Unbeschreibliche Bilder aus Barcelona

So startete man in den 1. Oktober. Die Abstimmung begann mit WhatsApp-Meldungen von Katalanen, die sich gegenseitig zu diesem "Fest der Demokratie" beglückwünschten. Die ersten Bilder von den Polizeieinsätzen zerstörten diese Illusion.  

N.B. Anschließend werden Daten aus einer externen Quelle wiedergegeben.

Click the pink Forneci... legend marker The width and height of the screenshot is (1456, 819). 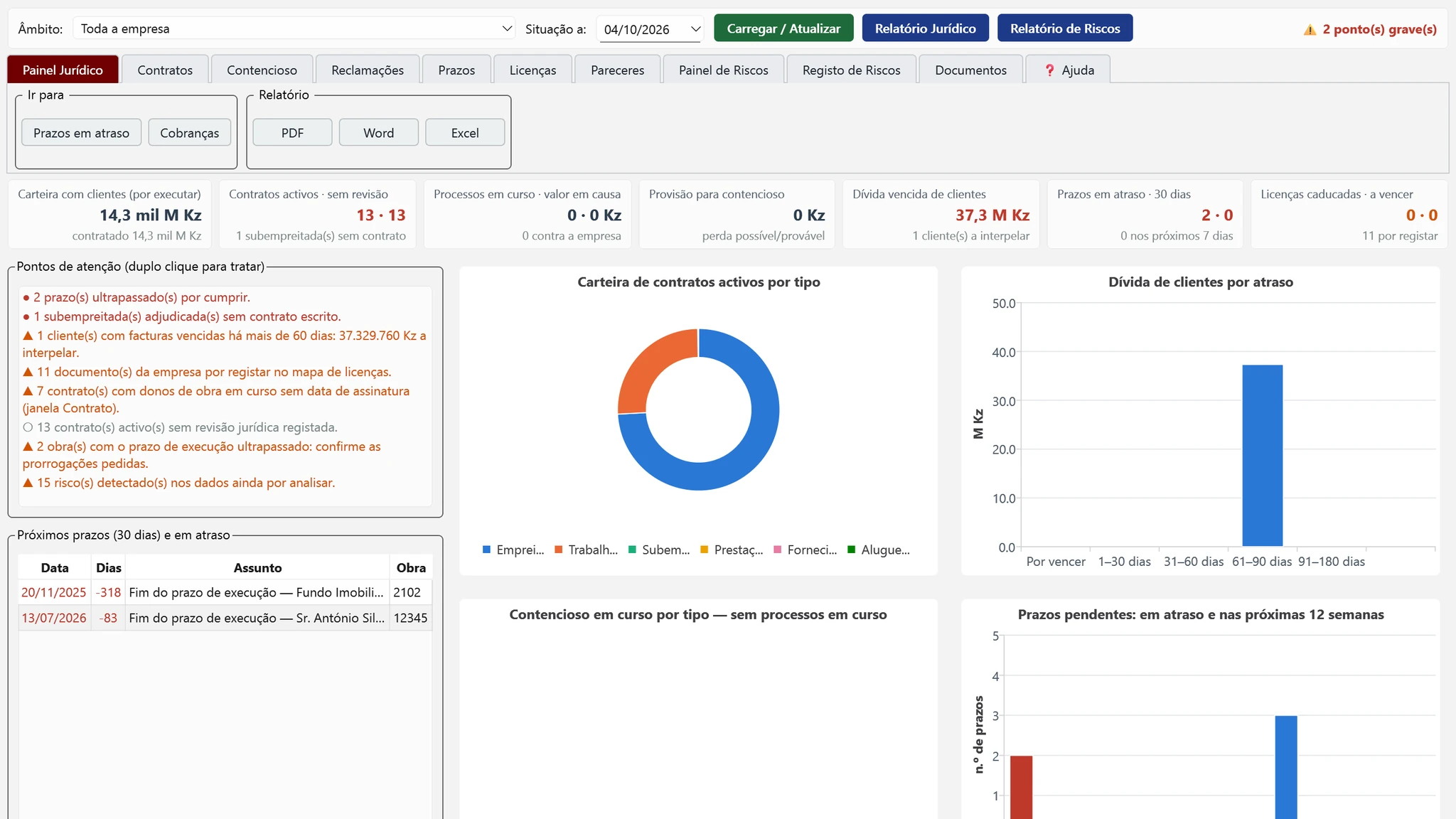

Und sie zerstörten auch den Glauben mancher, sich einer stillen Mehrheit zugehörig zu fühlen, die sich aus diesem Konflikt heraushalten kann. Viele Spanier und viele Katalanen betrachteten das Geschehen als eine Konfrontation zwischen zwei Nationalismen, dem spanischen und dem katalanischen, mit dem sie nichts zu tun haben wollten. Viele andere hätten sich ein einvernehmliches und verbindliches Referendum mit einer klaren Botschaft und einem klarem Ergebnis gewünscht. Nun sahen diese Menschen im Fernsehen wie Teenager, die ihre Söhne oder Neffen sein könnten, von Polizisten zu Boden getreten wurden, wie ältere Damen, die ihre Mütter sein könnten, aus Wahllokalen gezerrt wurden. Diese Menschen waren keine kapuzentragenden Randalierer, sondern Menschen, die ihre Meinung in einem Referendum kundtun wollten, auch wenn dieses illegal, ungeordnet und unverbindlich war.

Weiteres Ignorieren ist zwecklos

Wie konnte es zu dieser Situation kommen? Das ist die Frage, die sich viel Menschen stellen, angesichts von Szenen, die man bisher in einer Demokratie, die Spanien ohne jeden Zweifel ist, für unmöglich gehalten hatte. Es wird kein zuverlässiges Ergebnis in diesem Referendum geben. Man weiß auch nicht, wie die Menschen abgestimmt hätten, wäre das Referendum legal und einvernehmlich gewesen. Klar scheint nur: Die Wucht des katalanischen Bestrebens nach Unabhängigkeit zu ignorieren hieße, die Sonne mit einem Daumen abdecken zu wollen.

Die Kunst einer erfolgreichen Politik muss nun sein, dort einen Weg zu finden, wo der Weg anscheinend hoffnungslos blockiert ist. Puigdemont und Rajoy ist gemeinsam, dass sie bis jetzt ihre jeweilige Anhängerschaft befriedigt haben. Sollten beide aus diesem Sonntag eine Legitimierung ihrer bisherigen politischen Linie ziehen wollen, wird die nächste politische Katastrophe auf dem Fuß folgen. Eine Mobilisierung der Massen, nicht nur in Katalonien, könnte sich den Leitspruch "Haut alle ab!" (Que se vayan todos) von den Argentiniern ausleihen, die 2001 in Protestmärschen gegen die gesamte politische Klasse auf die Straße zogen.